WASHINGTON (Army News Service, June 24, 2010) -- While the number of suicides among active-duty Soldiers has fallen, the Army's vice chief told lawmakers that the progress is not enough.

Despite a 30-percent decrease this year, Vice Chief of Staff of the Army Gen. Peter Chiarelli told members of the Senate Armed Services Committee Tuesday that the Army still has "much more to do."

Army suicide rates had been on the rise since 2004. In 2007, for instance, 115 Soldiers committed suicide; in 2008 that number jumped to 140, and then rose again to 163 in 2009. But in 2010, the Army has seen a significant reduction in suicides among active-duty Soldiers. As of June 10, there have been 62 suicides -- at the same time in 2009 there were 89.

"There is no greater priority for me and the other senior leaders of the United States Army than the safety and well-being of our Soldiers," Chiarelli said. "The men and women who wear the uniform of our nation are the best in the world and we owe them and their families a tremendous debt of gratitude for their service and many sacrifices."

While active-duty Soldier deaths have come down, suicides among reserve-component Soldiers have not. As of June 10, there have been 53 suicides among the Army Reserve and National Guard. Last year at this time it was 42.

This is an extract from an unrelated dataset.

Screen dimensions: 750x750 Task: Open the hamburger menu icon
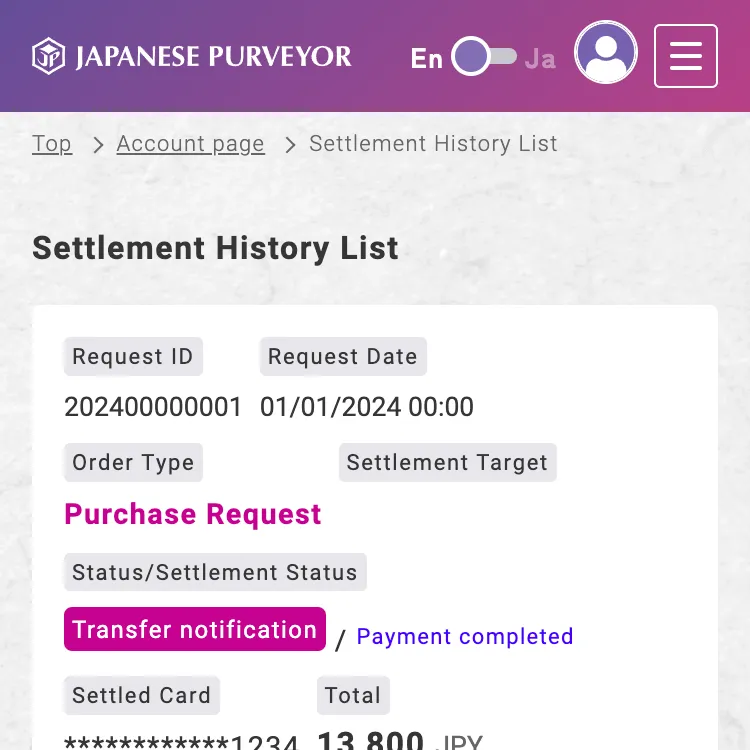click(x=686, y=56)
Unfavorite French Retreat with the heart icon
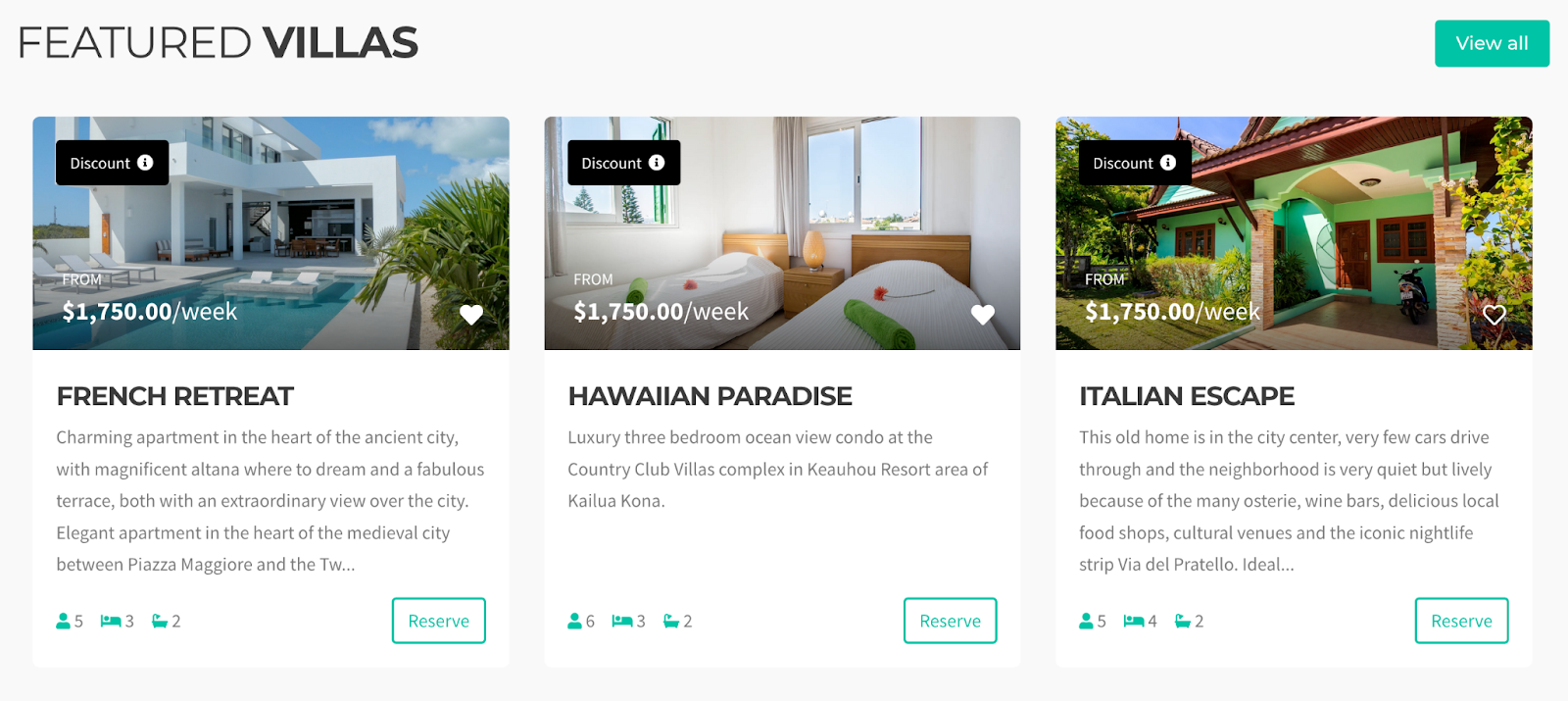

Chiarelli told lawmakers that suicides in the Army are "a holistic problem with holistic solutions and that is how we're approaching it."

Such solutions include "telehealth" options that allows Soldiers to interface with mental health professionals through technology, without actually sitting face-to-face with the provider.

"We give every Soldier a 30-to-40-minute session with a behavioral health specialist using the internet, using virtual -- putting together a virtual net of providers who can take an entire brigade and put everybody, from brigade commander to the youngest private in that unit through a 30-40 minute screen. I mean this is the kind of thing I would like to be able to provide to reserve-component Soldiers when they get back (from deployment)."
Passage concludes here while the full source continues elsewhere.